Refletindo o Evangelho do Domingo
VIGÉSIMO DOMINGO COMUM - Ano C
Lucas 12, 49-53
Oração do dia
Ó Deus, preparastes para quem vos ama bens que nossos olhos não podem
ver; acendei em nossos corações a chama da caridade para que, amando-vos em tudo
e acima de tudo, corramos ao encontro das vossas promessas, que superam todo desejo.
Por Nosso Senhor Jesus Cristo, Vosso Filho, na unidade do Espírito Santo.

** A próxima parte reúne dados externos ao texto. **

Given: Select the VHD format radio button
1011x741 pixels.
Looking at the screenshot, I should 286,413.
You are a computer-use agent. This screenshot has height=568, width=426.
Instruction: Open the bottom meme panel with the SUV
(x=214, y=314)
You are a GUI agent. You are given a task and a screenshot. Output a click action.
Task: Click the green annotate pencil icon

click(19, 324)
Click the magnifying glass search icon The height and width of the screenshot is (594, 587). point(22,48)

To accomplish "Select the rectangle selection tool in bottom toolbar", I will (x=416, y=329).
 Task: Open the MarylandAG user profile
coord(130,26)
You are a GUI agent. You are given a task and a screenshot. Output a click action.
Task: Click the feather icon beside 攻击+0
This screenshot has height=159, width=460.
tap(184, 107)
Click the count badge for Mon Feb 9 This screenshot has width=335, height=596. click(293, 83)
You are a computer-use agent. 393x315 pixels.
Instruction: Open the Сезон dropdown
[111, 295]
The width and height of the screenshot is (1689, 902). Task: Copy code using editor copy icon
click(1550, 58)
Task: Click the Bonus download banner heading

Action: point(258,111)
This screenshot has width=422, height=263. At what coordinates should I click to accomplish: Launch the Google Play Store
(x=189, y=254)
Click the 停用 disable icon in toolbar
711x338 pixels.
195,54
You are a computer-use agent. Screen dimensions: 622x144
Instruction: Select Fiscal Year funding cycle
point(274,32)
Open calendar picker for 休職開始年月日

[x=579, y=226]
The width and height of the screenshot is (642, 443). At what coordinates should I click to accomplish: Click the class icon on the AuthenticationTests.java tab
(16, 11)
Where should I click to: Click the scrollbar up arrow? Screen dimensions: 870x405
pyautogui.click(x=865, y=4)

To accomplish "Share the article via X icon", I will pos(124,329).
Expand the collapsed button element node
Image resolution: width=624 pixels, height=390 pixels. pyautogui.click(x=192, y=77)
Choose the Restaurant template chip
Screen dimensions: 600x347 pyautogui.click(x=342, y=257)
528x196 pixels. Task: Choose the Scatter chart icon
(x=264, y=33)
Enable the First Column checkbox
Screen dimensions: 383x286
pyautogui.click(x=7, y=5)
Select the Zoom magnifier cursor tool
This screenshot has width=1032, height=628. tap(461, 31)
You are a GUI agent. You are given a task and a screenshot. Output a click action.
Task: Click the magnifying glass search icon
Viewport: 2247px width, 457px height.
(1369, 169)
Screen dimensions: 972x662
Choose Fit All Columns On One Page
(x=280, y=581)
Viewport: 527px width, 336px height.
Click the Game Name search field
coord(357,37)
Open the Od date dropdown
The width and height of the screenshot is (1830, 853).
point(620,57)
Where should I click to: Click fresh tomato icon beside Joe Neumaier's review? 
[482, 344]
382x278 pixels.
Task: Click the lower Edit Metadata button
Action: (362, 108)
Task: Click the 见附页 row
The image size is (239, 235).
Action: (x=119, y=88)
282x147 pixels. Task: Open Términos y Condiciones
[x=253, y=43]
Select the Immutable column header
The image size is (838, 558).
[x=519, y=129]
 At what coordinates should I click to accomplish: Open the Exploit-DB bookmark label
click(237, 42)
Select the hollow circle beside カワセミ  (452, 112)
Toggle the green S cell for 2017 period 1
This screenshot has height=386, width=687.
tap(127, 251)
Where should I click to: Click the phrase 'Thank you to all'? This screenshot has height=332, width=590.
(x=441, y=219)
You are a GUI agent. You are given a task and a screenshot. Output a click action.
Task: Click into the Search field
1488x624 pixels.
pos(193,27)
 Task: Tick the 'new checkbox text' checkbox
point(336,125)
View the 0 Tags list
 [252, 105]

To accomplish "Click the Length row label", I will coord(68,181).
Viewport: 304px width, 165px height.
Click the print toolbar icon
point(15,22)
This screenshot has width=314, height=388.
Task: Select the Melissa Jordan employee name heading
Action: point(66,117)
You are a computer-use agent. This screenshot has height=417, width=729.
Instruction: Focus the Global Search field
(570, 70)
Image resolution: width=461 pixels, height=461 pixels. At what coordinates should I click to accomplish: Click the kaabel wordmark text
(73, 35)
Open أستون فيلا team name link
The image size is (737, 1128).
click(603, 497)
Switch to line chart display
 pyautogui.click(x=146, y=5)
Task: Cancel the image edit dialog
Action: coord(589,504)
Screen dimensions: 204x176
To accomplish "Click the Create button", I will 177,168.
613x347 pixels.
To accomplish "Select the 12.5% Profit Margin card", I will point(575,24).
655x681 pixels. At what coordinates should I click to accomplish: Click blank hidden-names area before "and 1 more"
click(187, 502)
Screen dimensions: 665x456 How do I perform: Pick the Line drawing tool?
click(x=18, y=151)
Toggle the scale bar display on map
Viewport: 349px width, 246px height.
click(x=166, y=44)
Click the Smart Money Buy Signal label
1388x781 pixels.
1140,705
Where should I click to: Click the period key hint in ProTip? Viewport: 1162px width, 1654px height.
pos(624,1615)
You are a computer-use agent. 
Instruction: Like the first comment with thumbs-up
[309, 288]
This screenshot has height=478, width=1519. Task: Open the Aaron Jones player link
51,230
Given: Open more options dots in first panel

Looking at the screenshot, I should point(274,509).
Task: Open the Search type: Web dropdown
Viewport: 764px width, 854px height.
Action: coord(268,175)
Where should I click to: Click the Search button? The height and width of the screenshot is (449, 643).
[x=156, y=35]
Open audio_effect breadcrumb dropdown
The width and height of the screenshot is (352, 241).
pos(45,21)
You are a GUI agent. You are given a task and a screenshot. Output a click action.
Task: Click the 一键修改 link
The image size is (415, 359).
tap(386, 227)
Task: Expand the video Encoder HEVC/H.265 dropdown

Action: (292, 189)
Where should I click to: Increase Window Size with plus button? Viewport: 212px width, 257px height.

Evangelho (Lucas 12,49-53)
Proclamação do Evangelho de Jesus Cristo segundo Lucas.
Naquele tempo,
disse Jesus 12,49 “Fogo eu vim lançar sobre a terra, e como gostaria
que já estivesse aceso! 50 Um batismo eu devo receber, e como estou ansioso
até que isto se cumpra! 51 Pensais que eu vim trazer a paz à terra? Pelo
contrário, eu vos digo, vim trazer a divisão. 52 Pois daqui em diante,
numa família de cinco pessoas, três ficarão divididas contra duas e duas contra
três; 53 ficarão divididos: pai contra filho e filho contra pai; mãe
contra filha e filha contra mãe; sogra conta nora e nora contra sogra”.
Palavra da salvação.
COMENTÁRIO
Os “ditos” que o
Evangelho de hoje nos apresenta são dos textos mais obscuros e difíceis de
interpretar de todo o Novo Testamento. Particular dificuldade oferece o vers.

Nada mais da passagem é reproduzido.